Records
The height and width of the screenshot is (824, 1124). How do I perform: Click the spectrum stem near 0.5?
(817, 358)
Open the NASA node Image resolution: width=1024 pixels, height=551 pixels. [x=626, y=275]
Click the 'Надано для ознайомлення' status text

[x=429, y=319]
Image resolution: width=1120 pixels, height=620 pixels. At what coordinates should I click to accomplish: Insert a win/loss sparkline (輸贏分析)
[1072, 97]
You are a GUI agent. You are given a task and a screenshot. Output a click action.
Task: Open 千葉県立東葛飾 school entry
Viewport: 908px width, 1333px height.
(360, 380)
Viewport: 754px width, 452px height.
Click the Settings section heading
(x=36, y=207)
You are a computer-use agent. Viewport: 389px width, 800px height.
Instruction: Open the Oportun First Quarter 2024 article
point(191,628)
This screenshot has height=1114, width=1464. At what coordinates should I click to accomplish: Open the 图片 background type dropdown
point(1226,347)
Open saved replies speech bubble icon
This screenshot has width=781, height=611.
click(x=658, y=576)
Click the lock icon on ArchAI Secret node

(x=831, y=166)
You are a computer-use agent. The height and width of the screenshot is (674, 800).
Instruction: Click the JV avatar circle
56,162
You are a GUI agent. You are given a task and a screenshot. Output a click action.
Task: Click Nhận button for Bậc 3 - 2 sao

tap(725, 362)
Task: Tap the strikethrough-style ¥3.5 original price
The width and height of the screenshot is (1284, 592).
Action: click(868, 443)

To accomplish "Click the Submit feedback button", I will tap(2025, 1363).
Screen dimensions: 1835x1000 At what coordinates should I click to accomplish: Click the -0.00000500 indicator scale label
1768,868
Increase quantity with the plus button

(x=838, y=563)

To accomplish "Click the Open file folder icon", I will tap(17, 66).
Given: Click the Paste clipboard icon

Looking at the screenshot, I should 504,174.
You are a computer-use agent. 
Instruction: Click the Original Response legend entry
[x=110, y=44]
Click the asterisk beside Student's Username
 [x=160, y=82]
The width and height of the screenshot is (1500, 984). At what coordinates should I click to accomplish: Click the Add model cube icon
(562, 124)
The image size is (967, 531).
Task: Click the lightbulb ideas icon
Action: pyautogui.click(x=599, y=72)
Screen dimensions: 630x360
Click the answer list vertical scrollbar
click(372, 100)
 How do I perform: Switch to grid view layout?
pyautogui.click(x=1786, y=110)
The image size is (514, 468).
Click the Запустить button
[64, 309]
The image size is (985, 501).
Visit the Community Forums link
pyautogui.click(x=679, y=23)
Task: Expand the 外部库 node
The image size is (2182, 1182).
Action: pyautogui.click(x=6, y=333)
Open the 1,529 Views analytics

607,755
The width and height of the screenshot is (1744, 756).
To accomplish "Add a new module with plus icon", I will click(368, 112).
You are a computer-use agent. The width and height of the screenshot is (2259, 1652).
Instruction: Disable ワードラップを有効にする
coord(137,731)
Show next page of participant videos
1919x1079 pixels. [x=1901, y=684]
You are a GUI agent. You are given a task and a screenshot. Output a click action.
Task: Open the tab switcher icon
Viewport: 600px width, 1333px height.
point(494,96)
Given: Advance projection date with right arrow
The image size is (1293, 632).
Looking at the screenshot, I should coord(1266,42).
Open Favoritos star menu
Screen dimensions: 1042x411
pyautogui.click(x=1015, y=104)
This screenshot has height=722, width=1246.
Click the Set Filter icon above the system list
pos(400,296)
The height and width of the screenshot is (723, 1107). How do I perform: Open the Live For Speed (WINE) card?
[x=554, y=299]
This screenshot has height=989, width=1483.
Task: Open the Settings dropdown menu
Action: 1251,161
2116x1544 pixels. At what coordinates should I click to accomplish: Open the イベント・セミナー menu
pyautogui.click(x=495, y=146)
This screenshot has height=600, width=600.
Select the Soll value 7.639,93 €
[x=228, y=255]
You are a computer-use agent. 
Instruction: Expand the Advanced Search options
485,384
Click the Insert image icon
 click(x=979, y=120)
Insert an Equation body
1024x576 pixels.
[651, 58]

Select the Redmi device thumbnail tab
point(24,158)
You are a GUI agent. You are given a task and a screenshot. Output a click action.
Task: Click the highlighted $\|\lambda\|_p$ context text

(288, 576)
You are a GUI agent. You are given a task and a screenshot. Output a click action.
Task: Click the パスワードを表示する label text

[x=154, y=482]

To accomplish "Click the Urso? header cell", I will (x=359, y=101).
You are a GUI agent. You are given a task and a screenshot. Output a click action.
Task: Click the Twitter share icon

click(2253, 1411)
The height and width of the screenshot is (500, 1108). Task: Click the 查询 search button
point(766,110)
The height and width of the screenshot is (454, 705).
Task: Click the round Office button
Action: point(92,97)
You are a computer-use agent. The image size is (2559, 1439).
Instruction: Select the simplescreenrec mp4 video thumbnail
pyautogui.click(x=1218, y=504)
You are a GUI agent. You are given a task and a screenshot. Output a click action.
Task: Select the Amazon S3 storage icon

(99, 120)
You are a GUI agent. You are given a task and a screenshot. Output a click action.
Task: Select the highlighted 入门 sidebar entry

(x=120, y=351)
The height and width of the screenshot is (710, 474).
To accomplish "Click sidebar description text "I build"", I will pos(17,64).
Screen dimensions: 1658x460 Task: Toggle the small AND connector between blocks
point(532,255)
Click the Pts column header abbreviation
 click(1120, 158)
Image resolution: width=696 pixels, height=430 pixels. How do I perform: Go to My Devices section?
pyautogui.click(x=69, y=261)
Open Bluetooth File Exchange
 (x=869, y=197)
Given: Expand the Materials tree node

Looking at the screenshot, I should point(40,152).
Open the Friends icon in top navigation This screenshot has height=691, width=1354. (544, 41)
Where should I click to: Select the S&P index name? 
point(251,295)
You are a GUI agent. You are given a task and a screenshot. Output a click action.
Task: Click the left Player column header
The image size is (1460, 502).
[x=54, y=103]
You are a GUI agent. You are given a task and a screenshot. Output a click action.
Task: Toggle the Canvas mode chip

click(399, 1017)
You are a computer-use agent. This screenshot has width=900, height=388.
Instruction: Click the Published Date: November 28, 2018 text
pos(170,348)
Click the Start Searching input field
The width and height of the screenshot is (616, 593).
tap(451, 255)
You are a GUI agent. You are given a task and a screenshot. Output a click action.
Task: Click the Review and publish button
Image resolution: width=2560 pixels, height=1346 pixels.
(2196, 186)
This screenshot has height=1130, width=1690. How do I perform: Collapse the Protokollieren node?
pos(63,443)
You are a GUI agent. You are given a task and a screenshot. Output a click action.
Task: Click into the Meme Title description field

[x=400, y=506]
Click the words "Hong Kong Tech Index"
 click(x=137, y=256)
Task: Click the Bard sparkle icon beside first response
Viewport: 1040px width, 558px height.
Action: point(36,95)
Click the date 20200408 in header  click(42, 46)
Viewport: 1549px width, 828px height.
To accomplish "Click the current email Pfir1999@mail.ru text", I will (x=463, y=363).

■ DESCRIPTION OF THE TASK ■
Convert every line of the listing above into a JSON array of strings, one string per line, omitting blank lines.

■ ANSWER TO THIS EXERCISE ■
[
  "The height and width of the screenshot is (824, 1124). How do I perform: Click the spectrum stem near 0.5?",
  "(817, 358)",
  "Open the NASA node Image resolution: width=1024 pixels, height=551 pixels. [x=626, y=275]",
  "Click the 'Надано для ознайомлення' status text",
  "[x=429, y=319]",
  "Image resolution: width=1120 pixels, height=620 pixels. At what coordinates should I click to accomplish: Insert a win/loss sparkline (輸贏分析)",
  "[1072, 97]",
  "You are a GUI agent. You are given a task and a screenshot. Output a click action.",
  "Task: Open 千葉県立東葛飾 school entry",
  "Viewport: 908px width, 1333px height.",
  "(360, 380)",
  "Viewport: 754px width, 452px height.",
  "Click the Settings section heading",
  "(x=36, y=207)",
  "You are a computer-use agent. Viewport: 389px width, 800px height.",
  "Instruction: Open the Oportun First Quarter 2024 article",
  "point(191,628)",
  "This screenshot has height=1114, width=1464. At what coordinates should I click to accomplish: Open the 图片 background type dropdown",
  "point(1226,347)",
  "Open saved replies speech bubble icon",
  "This screenshot has width=781, height=611.",
  "click(x=658, y=576)",
  "Click the lock icon on ArchAI Secret node",
  "(x=831, y=166)",
  "You are a computer-use agent. The height and width of the screenshot is (674, 800).",
  "Instruction: Click the JV avatar circle",
  "56,162",
  "You are a GUI agent. You are given a task and a screenshot. Output a click action.",
  "Task: Click Nhận button for Bậc 3 - 2 sao",
  "tap(725, 362)",
  "Task: Tap the strikethrough-style ¥3.5 original price",
  "The width and height of the screenshot is (1284, 592).",
  "Action: click(868, 443)",
  "To accomplish \"Click the Submit feedback button\", I will tap(2025, 1363).",
  "Screen dimensions: 1835x1000 At what coordinates should I click to accomplish: Click the -0.00000500 indicator scale label",
  "1768,868",
  "Increase quantity with the plus button",
  "(x=838, y=563)",
  "To accomplish \"Click the Open file folder icon\", I will tap(17, 66).",
  "Given: Click the Paste clipboard icon",
  "Looking at the screenshot, I should 504,174.",
  "You are a computer-use agent. ",
  "Instruction: Click the Original Response legend entry",
  "[x=110, y=44]",
  "Click the asterisk beside Student's Username",
  " [x=160, y=82]",
  "The width and height of the screenshot is (1500, 984). At what coordinates should I click to accomplish: Click the Add model cube icon",
  "(562, 124)",
  "The image size is (967, 531).",
  "Task: Click the lightbulb ideas icon",
  "Action: pyautogui.click(x=599, y=72)",
  "Screen dimensions: 630x360",
  "Click the answer list vertical scrollbar",
  "click(372, 100)",
  " How do I perform: Switch to grid view layout?",
  "pyautogui.click(x=1786, y=110)",
  "The image size is (514, 468).",
  "Click the Запустить button",
  "[64, 309]",
  "The image size is (985, 501).",
  "Visit the Community Forums link",
  "pyautogui.click(x=679, y=23)",
  "Task: Expand the 外部库 node",
  "The image size is (2182, 1182).",
  "Action: pyautogui.click(x=6, y=333)",
  "Open the 1,529 Views analytics",
  "607,755",
  "The width and height of the screenshot is (1744, 756).",
  "To accomplish \"Add a new module with plus icon\", I will click(368, 112).",
  "You are a computer-use agent. The width and height of the screenshot is (2259, 1652).",
  "Instruction: Disable ワードラップを有効にする",
  "coord(137,731)",
  "Show next page of participant videos",
  "1919x1079 pixels. [x=1901, y=684]",
  "You are a GUI agent. You are given a task and a screenshot. Output a click action.",
  "Task: Open the tab switcher icon",
  "Viewport: 600px width, 1333px height.",
  "point(494,96)",
  "Given: Advance projection date with right arrow",
  "The image size is (1293, 632).",
  "Looking at the screenshot, I should coord(1266,42).",
  "Open Favoritos star menu",
  "Screen dimensions: 1042x411",
  "pyautogui.click(x=1015, y=104)",
  "This screenshot has height=722, width=1246.",
  "Click the Set Filter icon above the system list",
  "pos(400,296)",
  "The height and width of the screenshot is (723, 1107). How do I perform: Open the Live For Speed (WINE) card?",
  "[x=554, y=299]",
  "This screenshot has height=989, width=1483.",
  "Task: Open the Settings dropdown menu",
  "Action: 1251,161",
  "2116x1544 pixels. At what coordinates should I click to accomplish: Open the イベント・セミナー menu",
  "pyautogui.click(x=495, y=146)",
  "This screenshot has height=600, width=600.",
  "Select the Soll value 7.639,93 €",
  "[x=228, y=255]",
  "You are a computer-use agent. ",
  "Instruction: Expand the Advanced Search options",
  "485,384",
  "Click the Insert image icon",
  " click(x=979, y=120)",
  "Insert an Equation body",
  "1024x576 pixels.",
  "[651, 58]",
  "Select the Redmi device thumbnail tab",
  "point(24,158)",
  "You are a GUI agent. You are given a task and a screenshot. Output a click action.",
  "Task: Click the highlighted $\\|\\lambda\\|_p$ context text",
  "(288, 576)",
  "You are a GUI agent. You are given a task and a screenshot. Output a click action.",
  "Task: Click the パスワードを表示する label text",
  "[x=154, y=482]",
  "To accomplish \"Click the Urso? header cell\", I will (x=359, y=101).",
  "You are a GUI agent. You are given a task and a screenshot. Output a click action.",
  "Task: Click the Twitter share icon",
  "click(2253, 1411)",
  "The height and width of the screenshot is (500, 1108). Task: Click the 查询 search button",
  "point(766,110)",
  "The height and width of the screenshot is (454, 705).",
  "Task: Click the round Office button",
  "Action: point(92,97)",
  "You are a computer-use agent. The image size is (2559, 1439).",
  "Instruction: Select the simplescreenrec mp4 video thumbnail",
  "pyautogui.click(x=1218, y=504)",
  "You are a GUI agent. You are given a task and a screenshot. Output a click action.",
  "Task: Select the Amazon S3 storage icon",
  "(99, 120)",
  "You are a GUI agent. You are given a task and a screenshot. Output a click action.",
  "Task: Select the highlighted 入门 sidebar entry",
  "(x=120, y=351)",
  "The height and width of the screenshot is (710, 474).",
  "To accomplish \"Click sidebar description text \"I build\"\", I will pos(17,64).",
  "Screen dimensions: 1658x460 Task: Toggle the small AND connector between blocks",
  "point(532,255)",
  "Click the Pts column header abbreviation",
  " click(1120, 158)",
  "Image resolution: width=696 pixels, height=430 pixels. How do I perform: Go to My Devices section?",
  "pyautogui.click(x=69, y=261)",
  "Open Bluetooth File Exchange",
  " (x=869, y=197)",
  "Given: Expand the Materials tree node",
  "Looking at the screenshot, I should point(40,152).",
  "Open the Friends icon in top navigation This screenshot has height=691, width=1354. (544, 41)",
  "Where should I click to: Select the S&P index name? ",
  "point(251,295)",
  "You are a GUI agent. You are given a task and a screenshot. Output a click action.",
  "Task: Click the left Player column header",
  "The image size is (1460, 502).",
  "[x=54, y=103]",
  "You are a GUI agent. You are given a task and a screenshot. Output a click action.",
  "Task: Toggle the Canvas mode chip",
  "click(399, 1017)",
  "You are a computer-use agent. This screenshot has width=900, height=388.",
  "Instruction: Click the Published Date: November 28, 2018 text",
  "pos(170,348)",
  "Click the Start Searching input field",
  "The width and height of the screenshot is (616, 593).",
  "tap(451, 255)",
  "You are a GUI agent. You are given a task and a screenshot. Output a click action.",
  "Task: Click the Review and publish button",
  "Image resolution: width=2560 pixels, height=1346 pixels.",
  "(2196, 186)",
  "This screenshot has height=1130, width=1690. How do I perform: Collapse the Protokollieren node?",
  "pos(63,443)",
  "You are a GUI agent. You are given a task and a screenshot. Output a click action.",
  "Task: Click into the Meme Title description field",
  "[x=400, y=506]",
  "Click the words \"Hong Kong Tech Index\"",
  " click(x=137, y=256)",
  "Task: Click the Bard sparkle icon beside first response",
  "Viewport: 1040px width, 558px height.",
  "Action: point(36,95)",
  "Click the date 20200408 in header  click(42, 46)",
  "Viewport: 1549px width, 828px height.",
  "To accomplish \"Click the current email Pfir1999@mail.ru text\", I will (x=463, y=363)."
]